Der Frühklassizismus
Der Klassizismus tauchte nicht einfach aus dem Nichts auf. Klassizistische Strömungen, die bereits in der Renaissance existierten, zeigte immer wieder die Hinwendung einzelner Architekten zum geradlinigen Stil der Antike. Der italienische Architekt Andrea Palladio (1508 – 1580) orientierte sich sehr stark an den Bauwerken der italienischen Antike. Seine Villa Godi in Lonedo di Lugo oder die Villa Emo in Fanzolo di Vedelago könnten auch aus der Feder eines Architekten des frühen 19. Jahrhunderts stammen.
Die Ausgrabungen in Pompeji und Herculaneum Ende des 18. Jahrhunderts beflügelte die Begeisterung für die Antike und trug einen großen Teil dazu bei, dass Mode, Architektur und Landschaftsbau sich den klaren Formen jener Zeit zuwendeten. Die Menschen begannen damit, eine gewisse Einfachheit im Leben der Antike zu sehen.

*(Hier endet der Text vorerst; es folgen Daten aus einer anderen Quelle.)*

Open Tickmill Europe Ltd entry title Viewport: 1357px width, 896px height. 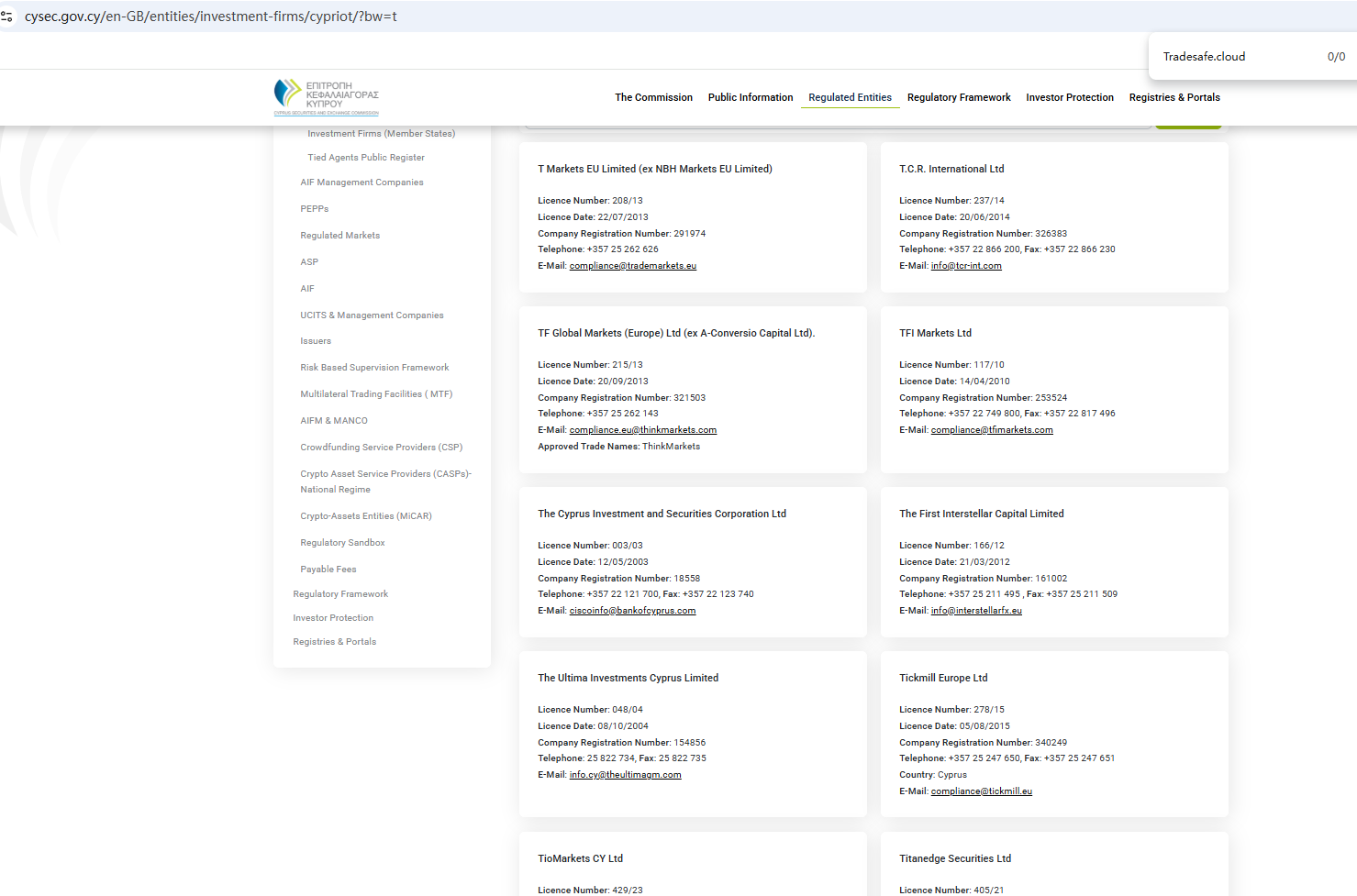coord(942,678)
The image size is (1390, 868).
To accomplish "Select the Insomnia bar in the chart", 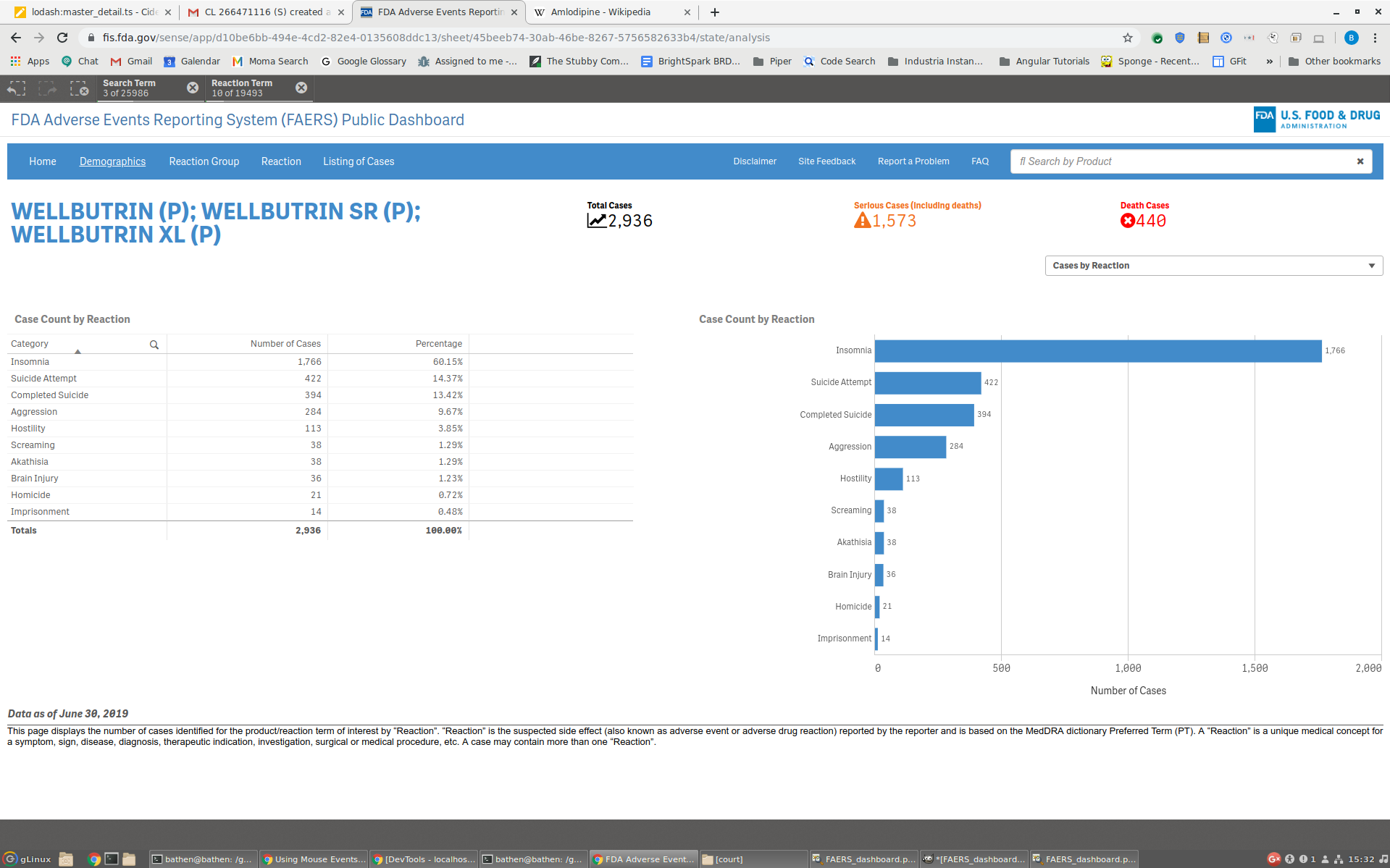I will coord(1097,351).
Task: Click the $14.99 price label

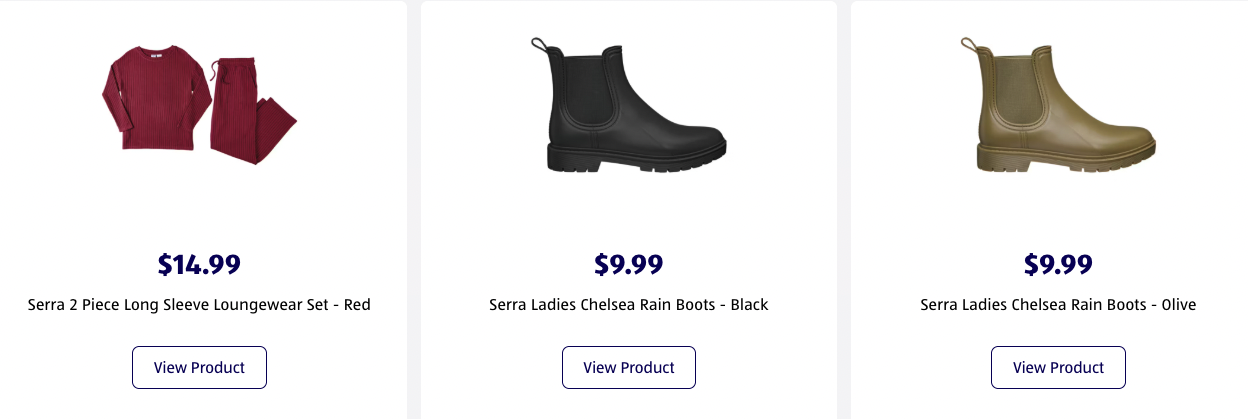Action: [x=199, y=264]
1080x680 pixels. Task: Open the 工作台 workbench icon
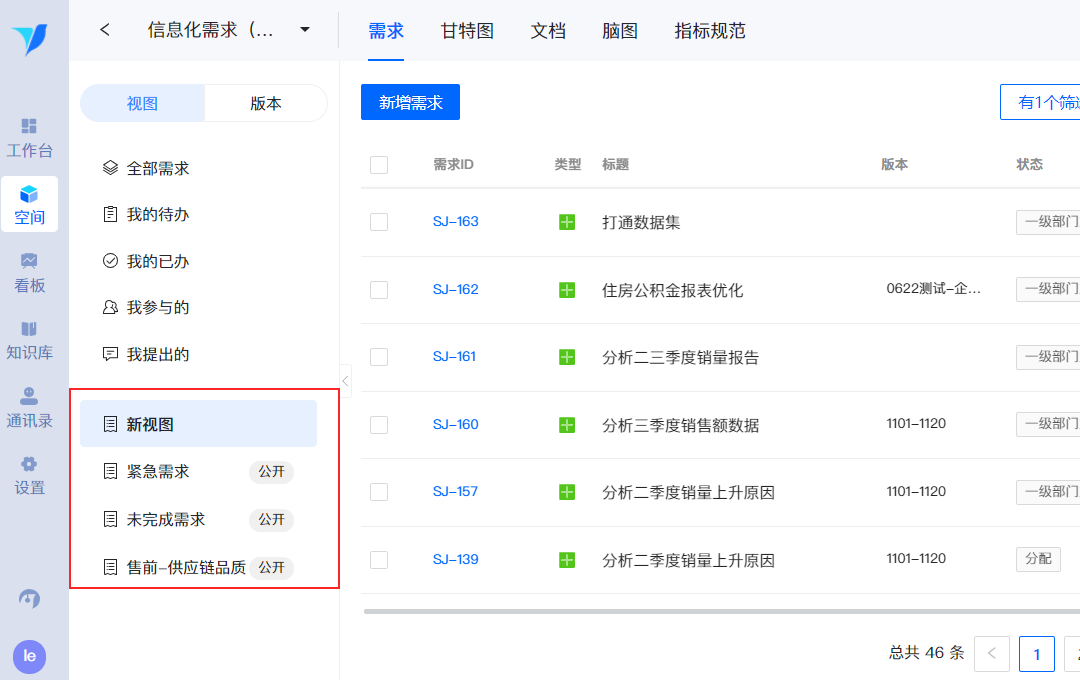click(29, 127)
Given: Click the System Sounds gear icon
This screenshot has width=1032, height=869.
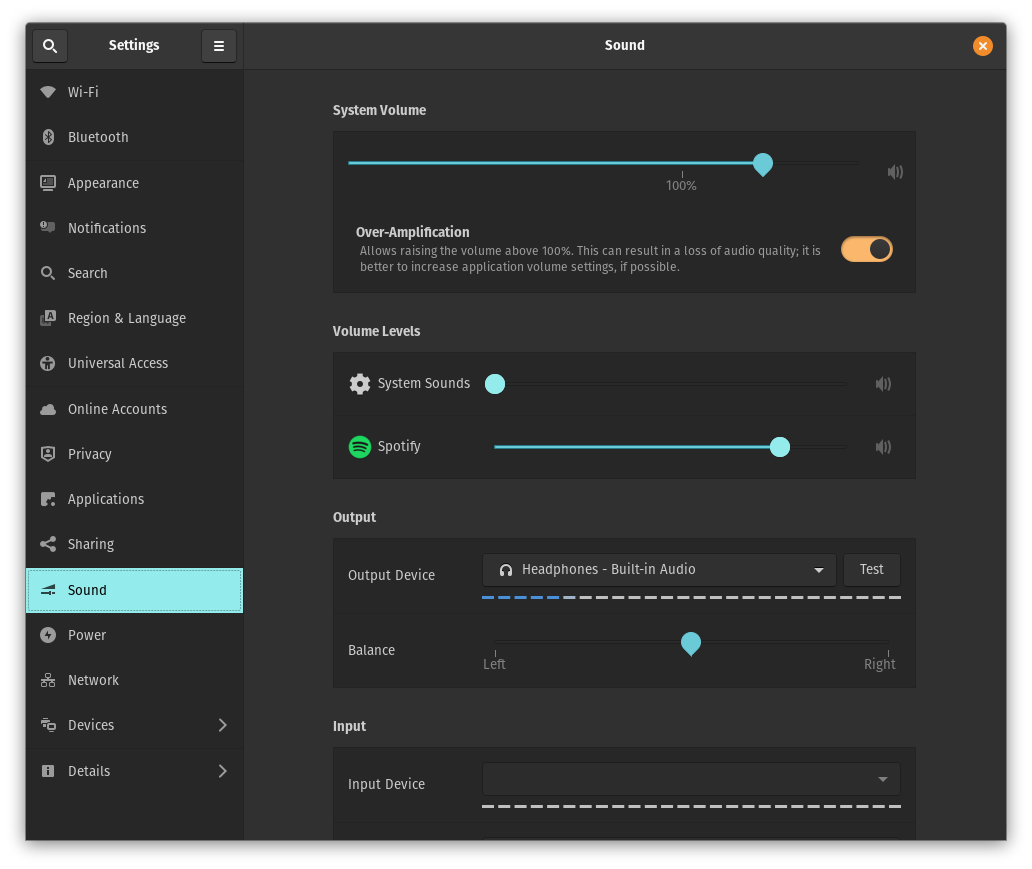Looking at the screenshot, I should tap(360, 383).
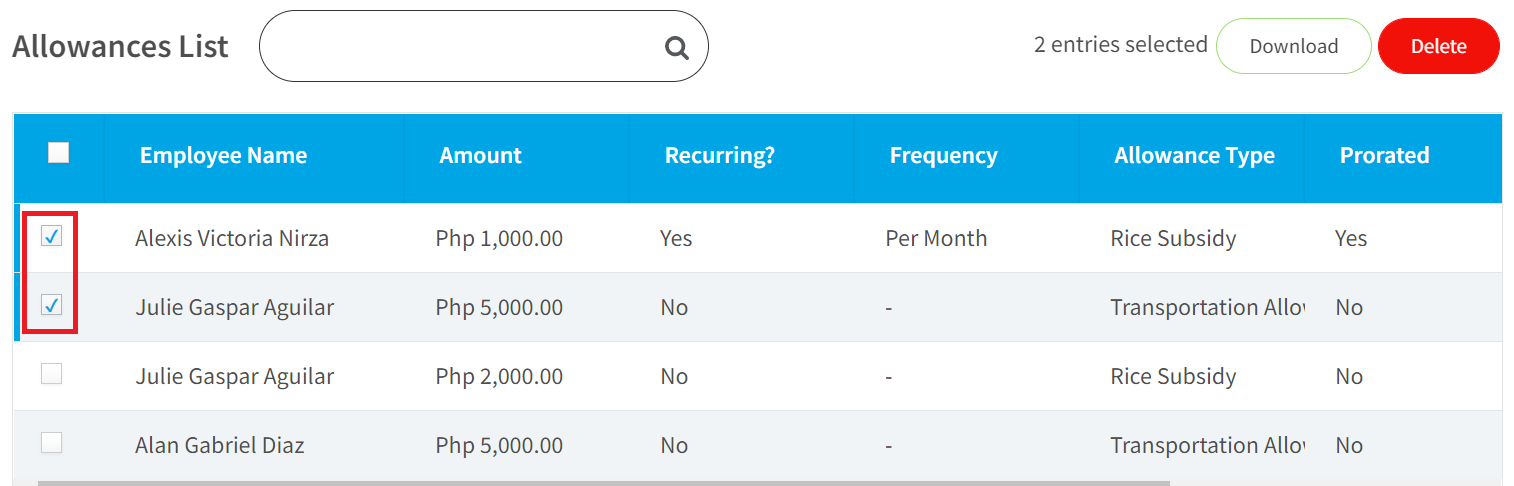Check Julie Gaspar Aguilar Php 2,000.00 checkbox
Screen dimensions: 1514x486
coord(51,374)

Die Formen des Barock wurden in Kunst und Architektur drastisch reduziert. Aus Fresken mit üppigen Blumengirlanden wurden nüchterne, schmale Zöpfe. Aus Gemälden und Deckenmalereien mit pausbäckigen Engeln wurden Kunstwerke mit griechischen Schönheiten in drapierten Gewändern.
Einige der frühesten Bauwerke im frühklassizistischen Stil sind das Panthéon in Paris, die Umgestaltung der Villa Borghese und das Neue Palais in Potsdam. Häufig sind hier noch barocke Elemente zu finden, die mit den Elementen des Klassizismus verschmelzen.
Neu ist in jener Epoche die großzügige Verwendung von Marmor und der Integration von antiken Elementen wie Büsten und Fresken in das Gesamtbild. Die Bauwerke wurden wuchtiger, kantiger und wirkten nüchterner.
Carl Gotthard Langhans (1732 – 1808), der Erbauer des Brandenburger Tors, gilt als einer der bekanntesten deutschen Architekten des Frühklassizismus und trug maßgeblich zur Gestaltung Berlins bei.
Die Revolutionsarchitektur
Der Klassizismus ist eng mit den Geschehnissen der Französischen Revolution und mit Napoleon Bonaparte verknüpft. Der nüchterne, klare Stil des Klassizismus galt den Revolutionären zunächst als Gegengewicht zum Prunk des verhassten Ancien Régime, später sollten immer wuchtigere Bauwerke die Macht des neuen Kaiserreiches unter Napoleon repräsentieren. Der Stil breitete sich mit seinen Eroberungen der bis nach Russland aus, wo die Architektur St. Petersburgs stark vom Klassizismus der Revolutionsjahre geprägt wurde.
In Inneneinrichtung und Kunst herrschte in jener Zeit der Directoirestil vor, der sich der schlichten Eleganz verschrieben hatte. Besonders der Maler Jacques-Louis David prägte den Directoirestil und wurde zum Hofmaler Napoleons.
Ein besonderes Stilmerkmal dieser Epoche waren Banner, Speere, Kronen und Adler, die sich an den Symbolen des römischen Reiches orientierten und auf die Siege Napoleons hinweisen sollten.
Die Restauration
Dieser Stil gilt streng genommen bereits als Nachfolger des reinen Klassizismus und schließt nach der Niederlage von Waterloo 1815 an die Revolutionsarchitektur an. Der deutsche Restaurationsstil ist aber immer noch stark vom Klassizismus mit seinen einfachen Formen geprägt, der sich noch bis etwa 1848 hielt.
In England blühte mit dem Regency ein eigener Klassizismus auf, der als Gegenentwurf zur französischen Revolutionsarchitektur gesehen wurde. Ein besonders imposantes Bauwerk jener Epoche ist das ab 1825 errichtete British Museum, das mit seinen Säulengängen den Vorstellungen eines Wissenstempels nahekommt.
Der wohl bekannteste deutsche Architekt dieser Epoche ist Karl Friedrich Schinkel (1781 – 1841),der besonders Berlin prägte und Bauwerke wie das Schauspielhaus und das alte Museum schuf.
Der Historismus
Ähnlich wie der Antike in der Geschichte das Mittelalter folgte, so folgte dem Klassizismus mit seinen antiken Anklängen ab Mitte des 19. Jahrhunderts der Historismus mit mittelalterlichen Stilelementen. Besonders Rundbogenfenster gelten als Zeichen des Übergangs in diese Epoche.